**What you are asked to do**
All of the records below should be output exactly.

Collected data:
........

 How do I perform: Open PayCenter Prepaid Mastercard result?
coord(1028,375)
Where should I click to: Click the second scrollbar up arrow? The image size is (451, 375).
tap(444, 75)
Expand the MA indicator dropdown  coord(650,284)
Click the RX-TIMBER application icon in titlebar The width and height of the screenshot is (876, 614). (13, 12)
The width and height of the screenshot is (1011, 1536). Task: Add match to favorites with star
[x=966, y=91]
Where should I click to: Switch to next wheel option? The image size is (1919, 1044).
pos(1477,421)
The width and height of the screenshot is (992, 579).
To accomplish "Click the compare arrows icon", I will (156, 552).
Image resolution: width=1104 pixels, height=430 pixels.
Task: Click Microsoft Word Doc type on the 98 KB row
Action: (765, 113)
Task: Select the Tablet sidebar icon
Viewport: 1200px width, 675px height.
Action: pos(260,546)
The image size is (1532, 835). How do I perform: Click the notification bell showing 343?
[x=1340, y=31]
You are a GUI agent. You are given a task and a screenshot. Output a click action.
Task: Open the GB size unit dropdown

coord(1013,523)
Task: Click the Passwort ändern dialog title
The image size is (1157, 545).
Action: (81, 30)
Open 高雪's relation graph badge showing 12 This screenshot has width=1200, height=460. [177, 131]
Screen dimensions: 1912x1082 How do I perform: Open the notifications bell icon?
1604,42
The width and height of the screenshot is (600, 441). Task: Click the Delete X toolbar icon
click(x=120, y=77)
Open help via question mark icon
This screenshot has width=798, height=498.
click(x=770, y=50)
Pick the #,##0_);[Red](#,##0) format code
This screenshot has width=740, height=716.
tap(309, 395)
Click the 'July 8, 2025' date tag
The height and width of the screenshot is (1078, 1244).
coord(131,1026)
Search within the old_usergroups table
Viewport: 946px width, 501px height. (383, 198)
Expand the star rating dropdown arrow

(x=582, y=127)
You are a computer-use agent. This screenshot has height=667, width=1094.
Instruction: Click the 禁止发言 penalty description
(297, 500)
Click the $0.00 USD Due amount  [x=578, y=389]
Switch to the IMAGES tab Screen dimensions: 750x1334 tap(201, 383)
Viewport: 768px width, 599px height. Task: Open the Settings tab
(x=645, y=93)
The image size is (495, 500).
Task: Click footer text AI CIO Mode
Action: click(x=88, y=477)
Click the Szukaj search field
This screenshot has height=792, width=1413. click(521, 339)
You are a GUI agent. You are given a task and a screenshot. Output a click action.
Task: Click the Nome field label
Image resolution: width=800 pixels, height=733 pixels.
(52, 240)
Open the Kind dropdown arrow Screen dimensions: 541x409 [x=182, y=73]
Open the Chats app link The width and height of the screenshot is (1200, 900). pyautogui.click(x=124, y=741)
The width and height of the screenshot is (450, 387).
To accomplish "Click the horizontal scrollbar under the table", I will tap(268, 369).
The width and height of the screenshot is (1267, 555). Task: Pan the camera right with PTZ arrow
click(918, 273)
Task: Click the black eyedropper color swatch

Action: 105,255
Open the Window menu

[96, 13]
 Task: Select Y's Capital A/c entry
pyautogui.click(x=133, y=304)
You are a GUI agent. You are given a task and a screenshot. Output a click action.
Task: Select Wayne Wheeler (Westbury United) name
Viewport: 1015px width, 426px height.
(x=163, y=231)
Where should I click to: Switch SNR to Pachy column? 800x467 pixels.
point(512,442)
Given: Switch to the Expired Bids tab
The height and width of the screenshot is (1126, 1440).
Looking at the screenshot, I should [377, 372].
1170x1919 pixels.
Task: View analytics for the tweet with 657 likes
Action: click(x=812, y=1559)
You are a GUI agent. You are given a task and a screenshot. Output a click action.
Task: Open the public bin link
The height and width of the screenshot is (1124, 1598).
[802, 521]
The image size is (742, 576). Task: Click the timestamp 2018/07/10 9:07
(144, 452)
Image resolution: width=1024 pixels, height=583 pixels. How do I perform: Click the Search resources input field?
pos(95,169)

........

**Response to the exercise**
 How do I perform: Open PayCenter Prepaid Mastercard result?
coord(1028,375)
Where should I click to: Click the second scrollbar up arrow? The image size is (451, 375).
tap(444, 75)
Expand the MA indicator dropdown  coord(650,284)
Click the RX-TIMBER application icon in titlebar The width and height of the screenshot is (876, 614). (13, 12)
The width and height of the screenshot is (1011, 1536). Task: Add match to favorites with star
[x=966, y=91]
Where should I click to: Switch to next wheel option? The image size is (1919, 1044).
pos(1477,421)
The width and height of the screenshot is (992, 579).
To accomplish "Click the compare arrows icon", I will (156, 552).
Image resolution: width=1104 pixels, height=430 pixels.
Task: Click Microsoft Word Doc type on the 98 KB row
Action: (765, 113)
Task: Select the Tablet sidebar icon
Viewport: 1200px width, 675px height.
Action: pos(260,546)
The image size is (1532, 835). How do I perform: Click the notification bell showing 343?
[x=1340, y=31]
You are a GUI agent. You are given a task and a screenshot. Output a click action.
Task: Open the GB size unit dropdown

coord(1013,523)
Task: Click the Passwort ändern dialog title
The image size is (1157, 545).
Action: (81, 30)
Open 高雪's relation graph badge showing 12 This screenshot has width=1200, height=460. [177, 131]
Screen dimensions: 1912x1082 How do I perform: Open the notifications bell icon?
1604,42
The width and height of the screenshot is (600, 441). Task: Click the Delete X toolbar icon
click(x=120, y=77)
Open help via question mark icon
This screenshot has width=798, height=498.
click(x=770, y=50)
Pick the #,##0_);[Red](#,##0) format code
This screenshot has width=740, height=716.
tap(309, 395)
Click the 'July 8, 2025' date tag
The height and width of the screenshot is (1078, 1244).
coord(131,1026)
Search within the old_usergroups table
Viewport: 946px width, 501px height. (383, 198)
Expand the star rating dropdown arrow

(x=582, y=127)
You are a computer-use agent. This screenshot has height=667, width=1094.
Instruction: Click the 禁止发言 penalty description
(297, 500)
Click the $0.00 USD Due amount  [x=578, y=389]
Switch to the IMAGES tab Screen dimensions: 750x1334 tap(201, 383)
Viewport: 768px width, 599px height. Task: Open the Settings tab
(x=645, y=93)
The image size is (495, 500).
Task: Click footer text AI CIO Mode
Action: click(x=88, y=477)
Click the Szukaj search field
This screenshot has height=792, width=1413. click(521, 339)
You are a GUI agent. You are given a task and a screenshot. Output a click action.
Task: Click the Nome field label
Image resolution: width=800 pixels, height=733 pixels.
(52, 240)
Open the Kind dropdown arrow Screen dimensions: 541x409 [x=182, y=73]
Open the Chats app link The width and height of the screenshot is (1200, 900). pyautogui.click(x=124, y=741)
The width and height of the screenshot is (450, 387).
To accomplish "Click the horizontal scrollbar under the table", I will tap(268, 369).
The width and height of the screenshot is (1267, 555). Task: Pan the camera right with PTZ arrow
click(918, 273)
Task: Click the black eyedropper color swatch

Action: 105,255
Open the Window menu

[96, 13]
 Task: Select Y's Capital A/c entry
pyautogui.click(x=133, y=304)
You are a GUI agent. You are given a task and a screenshot. Output a click action.
Task: Select Wayne Wheeler (Westbury United) name
Viewport: 1015px width, 426px height.
(x=163, y=231)
Where should I click to: Switch SNR to Pachy column? 800x467 pixels.
point(512,442)
Given: Switch to the Expired Bids tab
The height and width of the screenshot is (1126, 1440).
Looking at the screenshot, I should [377, 372].
1170x1919 pixels.
Task: View analytics for the tweet with 657 likes
Action: click(x=812, y=1559)
You are a GUI agent. You are given a task and a screenshot. Output a click action.
Task: Open the public bin link
The height and width of the screenshot is (1124, 1598).
[802, 521]
The image size is (742, 576). Task: Click the timestamp 2018/07/10 9:07
(144, 452)
Image resolution: width=1024 pixels, height=583 pixels. How do I perform: Click the Search resources input field?
pos(95,169)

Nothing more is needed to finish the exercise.